Choosing a primary storage solution for your organization can be a complicated task. Perhaps the most important thing you can do to ensure that you end up with a well-designed and cost-effective solution is to have a solid understanding of the storage needs of your environment -- both present and future. If you fail to do this before you start to review the myriad storage solutions on the market today, you'll waste a lot of time and may end up with a solution that doesn't fit your needs.
Unless you are intentionally buying storage that will be dedicated to a single high-performance system, the best place to start is to look at literally every storage user in your environment. Highly redundant, high-performance primary storage is not cheap. So the best way to leverage the investment you're going to make is to ensure that it delivers the maximum benefit to largest percentage of your infrastructure as possible.
Here are some quick rules to follow and common pitfalls to avoid in the key areas of consideration.
Your current storage capacity requirements are probably the easiest thing to determine. Look at the disk space used by all of your servers, add that up, and voilà -- you have a number. But of course, it's not that simple. There are three core factors to consider that can cause your storage estimate to be inaccurate.
The third major capacity factor to consider is any planned usage of snapshots in the storage environment. Various storage vendors have implemented dramatically different snapshot technologies, so this is something you will need to revisit as you consider specific products. The amount of space that snapshots will use is typically related to the rate of data change on your storage volumes. Note that this not the same as data growth -- data can and does frequently change without growing. Databases and e-mail servers are great examples of this type of turnover. A quick rule of thumb is to set aside between 50 and 100 percent of the actual size of your data for snapshots. How often you want to take snapshots, how long you want to keep them, the specific snapshot technology in use, and your data change rate will significantly affect this calculation.
Judging the amount of performance that your disk architecture will need requires a good understanding of the various metrics used to judge disk performance. This topic can become extremely complex the deeper you delve into it, but there are some general rules that will usually allow you to make an accurate estimate of your needs.

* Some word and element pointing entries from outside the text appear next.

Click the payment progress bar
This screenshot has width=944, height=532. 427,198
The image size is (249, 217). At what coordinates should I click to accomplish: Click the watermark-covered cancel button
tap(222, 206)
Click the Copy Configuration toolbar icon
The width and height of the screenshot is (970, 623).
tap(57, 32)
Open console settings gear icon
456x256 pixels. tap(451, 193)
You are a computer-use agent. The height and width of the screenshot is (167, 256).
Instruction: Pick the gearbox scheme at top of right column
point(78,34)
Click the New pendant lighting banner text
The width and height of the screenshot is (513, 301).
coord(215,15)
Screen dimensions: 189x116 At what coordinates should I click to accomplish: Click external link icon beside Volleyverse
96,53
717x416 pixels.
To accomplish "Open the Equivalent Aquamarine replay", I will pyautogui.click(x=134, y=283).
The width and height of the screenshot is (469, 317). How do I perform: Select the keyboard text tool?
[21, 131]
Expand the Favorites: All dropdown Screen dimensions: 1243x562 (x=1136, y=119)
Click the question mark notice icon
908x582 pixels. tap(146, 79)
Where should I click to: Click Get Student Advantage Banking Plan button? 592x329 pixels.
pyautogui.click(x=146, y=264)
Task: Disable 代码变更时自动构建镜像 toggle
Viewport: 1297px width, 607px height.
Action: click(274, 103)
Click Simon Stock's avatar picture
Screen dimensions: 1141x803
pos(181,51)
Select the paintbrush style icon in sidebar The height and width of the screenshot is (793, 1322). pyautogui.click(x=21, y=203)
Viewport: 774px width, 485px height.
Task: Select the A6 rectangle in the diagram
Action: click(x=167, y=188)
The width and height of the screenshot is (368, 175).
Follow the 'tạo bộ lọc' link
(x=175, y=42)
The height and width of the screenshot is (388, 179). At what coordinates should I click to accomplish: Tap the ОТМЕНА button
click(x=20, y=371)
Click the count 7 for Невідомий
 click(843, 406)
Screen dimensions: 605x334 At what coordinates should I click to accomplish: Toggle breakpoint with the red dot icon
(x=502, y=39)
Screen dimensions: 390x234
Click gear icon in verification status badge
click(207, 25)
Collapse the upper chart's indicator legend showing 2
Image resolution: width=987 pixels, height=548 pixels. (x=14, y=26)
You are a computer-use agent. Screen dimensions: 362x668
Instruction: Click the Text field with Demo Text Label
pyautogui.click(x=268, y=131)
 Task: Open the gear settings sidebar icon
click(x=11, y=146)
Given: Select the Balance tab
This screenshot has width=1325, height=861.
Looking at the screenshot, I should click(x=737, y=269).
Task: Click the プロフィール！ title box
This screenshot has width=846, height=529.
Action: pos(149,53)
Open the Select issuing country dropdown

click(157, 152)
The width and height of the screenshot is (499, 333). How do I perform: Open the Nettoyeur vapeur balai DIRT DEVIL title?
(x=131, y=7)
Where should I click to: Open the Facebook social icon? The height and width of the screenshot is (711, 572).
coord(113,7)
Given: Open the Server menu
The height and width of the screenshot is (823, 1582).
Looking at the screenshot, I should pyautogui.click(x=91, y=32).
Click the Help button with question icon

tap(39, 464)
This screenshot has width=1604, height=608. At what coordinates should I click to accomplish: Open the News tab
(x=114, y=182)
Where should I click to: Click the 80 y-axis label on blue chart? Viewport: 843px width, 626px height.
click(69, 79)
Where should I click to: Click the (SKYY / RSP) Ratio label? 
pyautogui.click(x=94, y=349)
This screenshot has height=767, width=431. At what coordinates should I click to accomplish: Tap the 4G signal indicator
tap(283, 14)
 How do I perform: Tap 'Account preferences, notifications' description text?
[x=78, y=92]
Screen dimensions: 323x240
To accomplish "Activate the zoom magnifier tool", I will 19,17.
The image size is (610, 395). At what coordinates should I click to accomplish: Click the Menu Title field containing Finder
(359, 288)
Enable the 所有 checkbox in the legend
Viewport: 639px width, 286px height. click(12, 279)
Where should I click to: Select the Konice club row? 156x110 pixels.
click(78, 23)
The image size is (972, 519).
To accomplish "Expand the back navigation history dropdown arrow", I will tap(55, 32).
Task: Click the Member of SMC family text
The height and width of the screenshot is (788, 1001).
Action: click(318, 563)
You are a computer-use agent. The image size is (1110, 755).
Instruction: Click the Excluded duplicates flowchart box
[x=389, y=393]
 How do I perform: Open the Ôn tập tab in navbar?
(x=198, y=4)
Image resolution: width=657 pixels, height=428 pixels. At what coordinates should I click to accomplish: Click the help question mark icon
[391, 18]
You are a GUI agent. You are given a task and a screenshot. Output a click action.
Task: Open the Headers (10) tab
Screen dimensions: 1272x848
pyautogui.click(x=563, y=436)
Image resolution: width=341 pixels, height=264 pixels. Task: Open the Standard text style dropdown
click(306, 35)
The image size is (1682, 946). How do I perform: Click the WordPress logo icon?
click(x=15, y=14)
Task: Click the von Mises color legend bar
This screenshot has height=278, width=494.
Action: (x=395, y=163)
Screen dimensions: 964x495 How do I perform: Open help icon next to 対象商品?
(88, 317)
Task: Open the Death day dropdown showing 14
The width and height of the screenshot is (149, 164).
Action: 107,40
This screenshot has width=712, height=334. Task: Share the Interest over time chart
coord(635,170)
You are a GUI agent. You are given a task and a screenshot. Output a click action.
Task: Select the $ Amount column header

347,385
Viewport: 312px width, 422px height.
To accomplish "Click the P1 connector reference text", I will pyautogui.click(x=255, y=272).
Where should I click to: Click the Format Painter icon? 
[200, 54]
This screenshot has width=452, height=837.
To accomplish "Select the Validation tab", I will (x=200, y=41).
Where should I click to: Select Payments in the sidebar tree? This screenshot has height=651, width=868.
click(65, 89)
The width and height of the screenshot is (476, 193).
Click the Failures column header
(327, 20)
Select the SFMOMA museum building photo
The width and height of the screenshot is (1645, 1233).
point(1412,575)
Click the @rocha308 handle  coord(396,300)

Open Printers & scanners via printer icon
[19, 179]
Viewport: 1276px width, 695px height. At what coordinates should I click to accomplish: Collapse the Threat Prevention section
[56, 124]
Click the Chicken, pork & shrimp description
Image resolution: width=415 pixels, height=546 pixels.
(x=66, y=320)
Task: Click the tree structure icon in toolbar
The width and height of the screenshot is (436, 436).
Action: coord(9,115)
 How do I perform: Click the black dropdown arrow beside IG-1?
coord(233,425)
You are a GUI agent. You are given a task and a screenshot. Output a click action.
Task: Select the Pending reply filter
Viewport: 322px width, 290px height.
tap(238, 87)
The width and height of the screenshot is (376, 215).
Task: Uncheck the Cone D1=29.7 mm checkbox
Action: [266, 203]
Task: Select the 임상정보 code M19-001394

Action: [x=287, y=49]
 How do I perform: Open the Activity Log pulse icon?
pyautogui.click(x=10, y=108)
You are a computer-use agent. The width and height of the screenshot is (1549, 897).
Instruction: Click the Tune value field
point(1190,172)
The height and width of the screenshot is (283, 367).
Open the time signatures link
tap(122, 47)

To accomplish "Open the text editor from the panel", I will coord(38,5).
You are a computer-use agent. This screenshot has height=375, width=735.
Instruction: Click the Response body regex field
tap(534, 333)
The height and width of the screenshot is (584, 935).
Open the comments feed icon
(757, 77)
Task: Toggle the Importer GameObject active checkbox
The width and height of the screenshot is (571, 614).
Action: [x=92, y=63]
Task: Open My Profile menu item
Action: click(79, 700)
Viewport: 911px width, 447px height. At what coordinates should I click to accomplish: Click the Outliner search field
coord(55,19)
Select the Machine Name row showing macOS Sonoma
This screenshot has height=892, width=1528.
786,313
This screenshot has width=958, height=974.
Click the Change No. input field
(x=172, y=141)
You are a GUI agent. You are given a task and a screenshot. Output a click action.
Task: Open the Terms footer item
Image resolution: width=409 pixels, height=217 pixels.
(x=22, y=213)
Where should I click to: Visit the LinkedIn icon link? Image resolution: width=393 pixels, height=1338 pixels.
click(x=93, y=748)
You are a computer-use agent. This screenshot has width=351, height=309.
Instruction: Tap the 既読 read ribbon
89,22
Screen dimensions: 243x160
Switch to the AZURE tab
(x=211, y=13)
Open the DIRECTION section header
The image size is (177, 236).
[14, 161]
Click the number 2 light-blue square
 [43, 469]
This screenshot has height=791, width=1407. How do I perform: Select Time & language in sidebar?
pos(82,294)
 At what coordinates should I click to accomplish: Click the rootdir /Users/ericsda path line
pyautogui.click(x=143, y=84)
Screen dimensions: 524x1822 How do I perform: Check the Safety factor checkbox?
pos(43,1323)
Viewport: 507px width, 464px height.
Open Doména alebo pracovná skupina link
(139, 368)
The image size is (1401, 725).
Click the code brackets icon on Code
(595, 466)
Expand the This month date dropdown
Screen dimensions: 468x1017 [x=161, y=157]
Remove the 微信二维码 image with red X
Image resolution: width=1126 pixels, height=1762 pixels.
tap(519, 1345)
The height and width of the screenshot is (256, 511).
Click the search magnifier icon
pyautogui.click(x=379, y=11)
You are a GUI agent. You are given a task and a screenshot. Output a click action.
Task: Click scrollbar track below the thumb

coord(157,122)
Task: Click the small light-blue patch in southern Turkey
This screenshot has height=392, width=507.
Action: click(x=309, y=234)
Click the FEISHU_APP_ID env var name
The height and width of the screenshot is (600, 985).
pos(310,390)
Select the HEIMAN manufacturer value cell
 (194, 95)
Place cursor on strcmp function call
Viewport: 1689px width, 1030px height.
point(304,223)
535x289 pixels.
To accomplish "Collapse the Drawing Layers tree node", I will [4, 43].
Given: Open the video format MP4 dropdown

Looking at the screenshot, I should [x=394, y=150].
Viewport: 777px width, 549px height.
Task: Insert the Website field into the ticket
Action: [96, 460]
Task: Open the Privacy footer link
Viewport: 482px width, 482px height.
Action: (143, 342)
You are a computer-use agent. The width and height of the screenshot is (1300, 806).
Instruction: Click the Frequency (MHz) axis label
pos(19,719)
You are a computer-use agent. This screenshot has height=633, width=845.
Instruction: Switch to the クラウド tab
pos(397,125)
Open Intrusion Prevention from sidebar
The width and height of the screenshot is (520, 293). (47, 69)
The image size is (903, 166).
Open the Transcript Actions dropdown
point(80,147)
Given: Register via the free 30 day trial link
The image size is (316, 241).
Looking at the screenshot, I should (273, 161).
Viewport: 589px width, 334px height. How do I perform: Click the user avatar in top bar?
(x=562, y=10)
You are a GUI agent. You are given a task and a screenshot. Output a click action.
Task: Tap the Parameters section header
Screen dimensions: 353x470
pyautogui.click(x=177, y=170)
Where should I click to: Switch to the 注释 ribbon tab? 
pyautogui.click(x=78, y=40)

Before you begin to consider the storage performance needs of your applications, the first thing you can do is to forget how important they are. That may sound ridiculous, but I have seen time and time again that organizations will unconsciously assume that because an application is "important," it requires more performance. Or, worse, because an application is "unimportant," they assume it will require less.
In the first case, you risk buying disk resources that you don't need. In the second case, you may end up with a poorly performing application. Important or not, nobody likes either of these situations. An application's relative importance within your organization may lead you to increase the amount of performance headroom you leave it to ensure you have room for unexpected demand spikes, but it shouldn't influence your initial analysis.
While it's certainly important to ensure that your chosen storage platform can meet these needs, focusing only upon maximum data throughput misses one of the most critical aspects of disk performance.
"Transactional throughput" refers to the total number of small, randomized disk transactions that your disk architecture can carry out in a given amount of time and is usually reflected in I/O per second (IOPS). In short, transactional performance is what will generally make or break your storage environment, not how much raw data you can move.
Most critical applications are based on structured data systems such as databases. These types of systems generally produce a significant amount of very small data transactions that are very rarely sequential. As such, your storage system's memory-based cache is not likely to be particularly effective, nor will you be using the bandwidth available in your storage interconnect to a great degree. The key factor in providing transactional throughput is the number and type of disks you have in your storage system. In these cases, the amount of time that it takes a drive head to seek data on one part of a disk platter and then skip over to the other side and get another piece makes a much larger difference than whether you have 4Gbps or 8Gbps FibreChannel. This type of load is why 15,000-rpm serial-attached disks and solid-state drives (SSDs) exist.
Because of this, it's absolutely critical to monitor the transactional disk load your applications exert on their storage. Make sure you perform the monitoring for long enough such that you see the spikes generated by transient events such as month-end processing and backups. These are the events that will really push your storage platform and will often define whether its implementation has been a success.
If you have never done this kind of monitoring in your environment before, there's a good chance that your conceptions of an app's importance will not match the amount of resources they consume. I'd need a few more hands to count the number of times that I've seen an e-mail server generate as much or more transactional disk load than a critical line-of-business application.